Dual antibodies keep HIV under control after stopping early ART
Two studies presented at CROI demonstrated the potential of broadly neutralising antibodies (bnAbs) to suppress HIV for prolonged periods without antiretroviral therapy (ART).
The RIO study enrolled 68 cisgender men in the UK and Denmark who had begun ART shortly after HIV infection. Participants received infusions of two long-acting antibodies (3BNC117 and 10-1074) or a placebo before stopping ART.
At week 20, 55% of antibody recipients maintained viral suppression (below 1000 copies/ml), compared to just 9% in the placebo group. At this point, participants who were still virally suppressed were given another shot of the two antibodies (or of the placebo) and continued without ART.

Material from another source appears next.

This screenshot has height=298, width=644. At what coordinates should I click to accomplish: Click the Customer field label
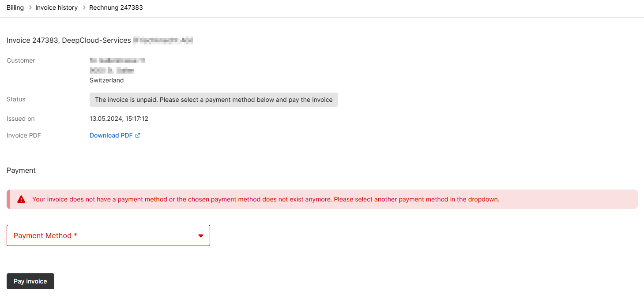click(21, 60)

Remarkably, 39% of antibody recipients remained off ART at 72 weeks, with seven participants showing no detectable virus for over two years. Antibody levels had dropped to sub-therapeutic ranges by week 48, suggesting a “vaccine-like effect” had enhanced immune control. T-cell responses strengthened even without significant viral antigen exposure, indicating the antibodies primed the immune system beyond mere neutralisation.
In contrast, the FRESH cohort focused on 20 young women in KwaZulu-Natal, South Africa, who had been diagnosed during acute infection and had immediately started antiretroviral treatment. All participants received antibodies VRC07-523 and CAP256V2 alongside vesatolimod, an immune-boosting drug. ART was paused five weeks after infusion.
While most participants rebounded within six months, four of the 20 participants have maintained either undetectable viral loads (in two cases), or viral loads that have never risen above 2000 (in the other two), now for a median of 1.5 years.
The study shows that it is possible to conduct sophisticated cure research in a lower-income African setting, and for bnAb interventions to be active against HIV subtype C, which is prevalent in southern Africa.
Sign up for aidsmap bulletins
This is the first of our three summary news bulletins from CROI 2025. The next one will be sent on Monday 17 March and then the final one on Friday 21 March.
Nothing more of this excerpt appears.